Мне сделалось легче на душе. Я понял, что Колька не станет рассказывать гадости.
— Ну и что? Вот у тебя дискант и у меня дискант, значит, будут басы. Очень даже прекрасно…
Я поднялся, выпятил живот, потешно изломал брови и затянул утробным голосом:
— У-ужас смер-р-р-рти сеял мой була-а-ат!..
Но Колька Бирюков посмотрел на меня с явным сожалением.
— Не будет, — жестко сказал он.
— Чего не будет?
— Ничего не будет. Не будет никакого голоса.
— Как это не будет? Совсем?
— Ну, останется, конечно… разговаривать. Тары-бары.
— А петь?
— А петь не будет.
— А почему?
— Так. Закон природы, — повторил Николай Иванович. — У меня, например, не будет. Я это, понимаешь, чувствую. И у тебя, Женька, не будет… Только ты не обижайся: я ведь с тобой честно, по-товарищески. Чтобы ты заранее знал.
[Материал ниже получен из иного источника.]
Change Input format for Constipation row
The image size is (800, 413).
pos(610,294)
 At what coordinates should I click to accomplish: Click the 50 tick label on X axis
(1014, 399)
— Ну, ладно, — сказал я, подумав. — А откуда же тогда берутся певцы? Настоящие певцы, которые в опере поют и по радио. Откуда?
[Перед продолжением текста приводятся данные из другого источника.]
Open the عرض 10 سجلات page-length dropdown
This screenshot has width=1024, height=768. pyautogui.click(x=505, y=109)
— Чудик ты! Ведь они не с детства поют. У них потом, когда взрослыми становятся, открывается голос. И уж это на всю жизнь. Но ты прикинь, сколько их, настоящих голосов? На тысячу людей один, и то навряд. А нас в училище — всего двести. Так ты хочешь, чтобы каждый остался при голосе? Не бывает этого, Женька. Закон природы. У нас, в старших классах, все безголосые, ни у кого не осталось. Я дольше всех пел: у меня задержалась мутация… А теперь и мне каюк.
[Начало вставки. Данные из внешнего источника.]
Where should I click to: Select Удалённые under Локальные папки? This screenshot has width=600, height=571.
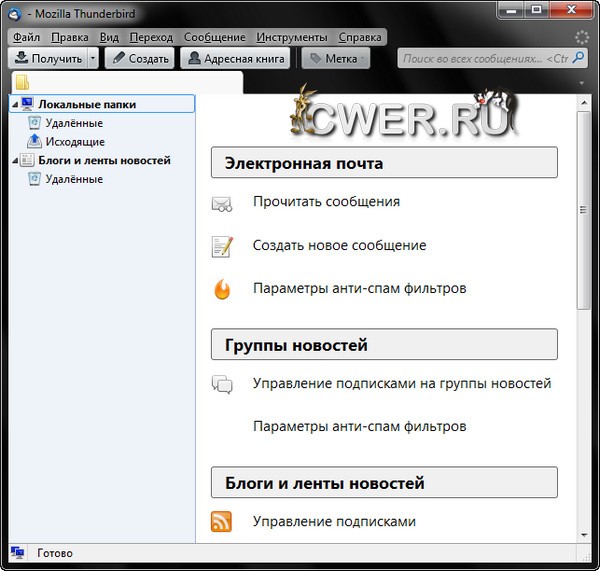(x=73, y=123)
— Так-таки ни у кого не остается? — Я недоверчиво покачал головой.
— Почти ни у кого. Я только про одного парня знаю, что он вроде бы сохранил голос, певцом стал. И то не из нашего училища, а из ленинградского… Один на тысячу.
Один на тысячу!
Нет, я хорошо понимал своего друга Николая Бирюкова. Я сочувствовал ему. Обидно, конечно: пел-пел, солировал в концертах, вот такущими буквами фамилию печатали на афишах — и на тебе. Такое каждому будет обидно…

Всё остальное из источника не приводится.